“Sudahlah, aku tidak mempunyai banyak waktu untuk berlatih pedang dengan kau !” Pedangnya lalu diputar hebat sekali sehingga mengeluarkan cahaya berkilauan dan memaksa Siauw Eng melompat mundur dengan kaget, akan tetapi saat itu digunakan oleh pemuda tadi untuk melompat pergi.
“Bangsat rendah, kau hendak lari ke mana ?”
“Mulutmu busuk sekali, datang-datang mengobral makian !” jawab pemuda itu sambil menoleh dan terus berlari menegur.
“Bangsat kurang ajar, pengecut hina dina,” Siauw Eng memaki lagi sambil terus mengejar.
Tiba-tiba pemuda itu berhenti dan memutar tubuh. “Apa ? Kau boleh memaki sesuka hatimu, akan tetapi makian pengecut hina dina itu tak dapat kuterima !” katanya marah sambil menangkis serangan Siauw Eng dengan pedangnya.
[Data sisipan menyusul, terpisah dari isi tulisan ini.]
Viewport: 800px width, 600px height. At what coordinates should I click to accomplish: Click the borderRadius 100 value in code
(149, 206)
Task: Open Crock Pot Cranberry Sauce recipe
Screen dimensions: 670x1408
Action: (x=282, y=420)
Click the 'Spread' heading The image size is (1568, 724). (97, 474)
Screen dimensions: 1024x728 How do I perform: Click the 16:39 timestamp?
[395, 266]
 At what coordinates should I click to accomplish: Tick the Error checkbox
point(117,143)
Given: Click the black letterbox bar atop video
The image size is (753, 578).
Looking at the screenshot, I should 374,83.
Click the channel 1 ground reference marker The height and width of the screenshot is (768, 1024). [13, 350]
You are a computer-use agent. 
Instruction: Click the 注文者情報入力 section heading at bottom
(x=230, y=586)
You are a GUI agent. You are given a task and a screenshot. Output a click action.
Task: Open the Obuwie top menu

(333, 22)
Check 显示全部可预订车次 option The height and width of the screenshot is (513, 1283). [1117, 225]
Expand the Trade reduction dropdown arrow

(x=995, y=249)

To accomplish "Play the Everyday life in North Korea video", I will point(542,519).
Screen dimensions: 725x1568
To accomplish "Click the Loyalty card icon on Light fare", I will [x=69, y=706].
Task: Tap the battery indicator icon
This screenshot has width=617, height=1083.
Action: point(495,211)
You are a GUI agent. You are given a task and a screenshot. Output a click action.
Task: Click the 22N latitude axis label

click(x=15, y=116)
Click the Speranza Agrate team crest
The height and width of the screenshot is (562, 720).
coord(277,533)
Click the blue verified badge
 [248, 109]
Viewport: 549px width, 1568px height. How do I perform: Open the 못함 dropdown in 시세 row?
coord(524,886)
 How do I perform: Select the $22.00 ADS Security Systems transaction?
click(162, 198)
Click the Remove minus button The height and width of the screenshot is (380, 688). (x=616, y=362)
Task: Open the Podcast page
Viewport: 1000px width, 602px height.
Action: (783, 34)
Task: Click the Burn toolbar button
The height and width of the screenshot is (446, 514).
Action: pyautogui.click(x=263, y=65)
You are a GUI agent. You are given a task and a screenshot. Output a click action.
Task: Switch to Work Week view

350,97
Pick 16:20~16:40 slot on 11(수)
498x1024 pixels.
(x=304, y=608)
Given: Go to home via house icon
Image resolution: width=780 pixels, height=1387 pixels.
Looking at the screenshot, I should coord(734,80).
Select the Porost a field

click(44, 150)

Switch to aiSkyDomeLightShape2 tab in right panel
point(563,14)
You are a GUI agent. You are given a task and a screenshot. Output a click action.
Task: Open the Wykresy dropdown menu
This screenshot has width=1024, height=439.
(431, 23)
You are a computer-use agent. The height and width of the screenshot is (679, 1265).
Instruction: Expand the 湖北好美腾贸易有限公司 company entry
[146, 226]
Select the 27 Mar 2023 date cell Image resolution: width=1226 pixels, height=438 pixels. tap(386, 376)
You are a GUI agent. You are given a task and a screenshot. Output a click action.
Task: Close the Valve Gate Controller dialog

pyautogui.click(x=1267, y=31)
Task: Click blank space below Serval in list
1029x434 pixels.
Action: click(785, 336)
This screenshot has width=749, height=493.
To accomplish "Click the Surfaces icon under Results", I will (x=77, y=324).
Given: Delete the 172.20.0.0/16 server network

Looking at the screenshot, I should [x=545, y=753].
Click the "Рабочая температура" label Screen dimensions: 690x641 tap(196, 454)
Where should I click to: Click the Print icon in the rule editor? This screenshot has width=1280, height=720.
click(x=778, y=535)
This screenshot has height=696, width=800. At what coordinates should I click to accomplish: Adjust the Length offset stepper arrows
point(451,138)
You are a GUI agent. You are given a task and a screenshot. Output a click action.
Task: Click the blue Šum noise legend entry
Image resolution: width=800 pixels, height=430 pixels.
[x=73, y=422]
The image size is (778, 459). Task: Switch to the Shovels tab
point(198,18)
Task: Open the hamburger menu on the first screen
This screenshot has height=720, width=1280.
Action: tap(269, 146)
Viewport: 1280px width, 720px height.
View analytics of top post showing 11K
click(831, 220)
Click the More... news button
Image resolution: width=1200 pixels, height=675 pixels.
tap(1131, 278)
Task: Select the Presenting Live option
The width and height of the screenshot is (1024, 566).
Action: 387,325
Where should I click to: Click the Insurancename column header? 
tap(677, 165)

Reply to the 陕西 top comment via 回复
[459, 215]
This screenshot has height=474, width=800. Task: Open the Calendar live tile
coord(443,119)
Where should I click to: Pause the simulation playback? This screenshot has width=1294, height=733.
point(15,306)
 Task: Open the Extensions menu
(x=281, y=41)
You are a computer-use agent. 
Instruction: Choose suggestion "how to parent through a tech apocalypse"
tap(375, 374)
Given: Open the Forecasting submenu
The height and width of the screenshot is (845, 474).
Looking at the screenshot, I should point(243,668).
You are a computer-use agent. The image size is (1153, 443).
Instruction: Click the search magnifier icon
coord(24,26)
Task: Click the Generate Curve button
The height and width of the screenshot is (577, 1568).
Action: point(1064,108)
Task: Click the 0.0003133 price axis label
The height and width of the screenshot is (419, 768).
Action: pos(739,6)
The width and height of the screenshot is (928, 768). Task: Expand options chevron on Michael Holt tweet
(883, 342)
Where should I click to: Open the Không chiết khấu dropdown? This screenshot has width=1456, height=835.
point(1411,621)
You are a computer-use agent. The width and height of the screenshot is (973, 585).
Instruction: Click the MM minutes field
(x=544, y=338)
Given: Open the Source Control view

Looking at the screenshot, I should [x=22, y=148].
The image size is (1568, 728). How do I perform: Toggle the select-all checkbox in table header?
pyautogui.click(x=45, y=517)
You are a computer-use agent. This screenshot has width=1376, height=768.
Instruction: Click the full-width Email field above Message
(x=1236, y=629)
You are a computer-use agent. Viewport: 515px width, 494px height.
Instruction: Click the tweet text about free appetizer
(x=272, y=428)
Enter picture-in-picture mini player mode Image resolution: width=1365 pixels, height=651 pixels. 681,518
“Memang kau pengecut hina dina ! Beraninya hanya mengganggu wanita lemah dan kalau bertemu wanita gagah lalu melarikan diri !” bentak Siauw Eng sambil terus menyerang lagi.
“Eh, eh, nona galak. Tahan dulu ! Kau ini memaki siapakah ?” “Memaki kau, siapa lagi ?”
“Apa salahku ?”
“Kau penjahat Jai-hwa-cat tak tahu diri. Sudah menjadi penjahat masih berpura-pura lagi.”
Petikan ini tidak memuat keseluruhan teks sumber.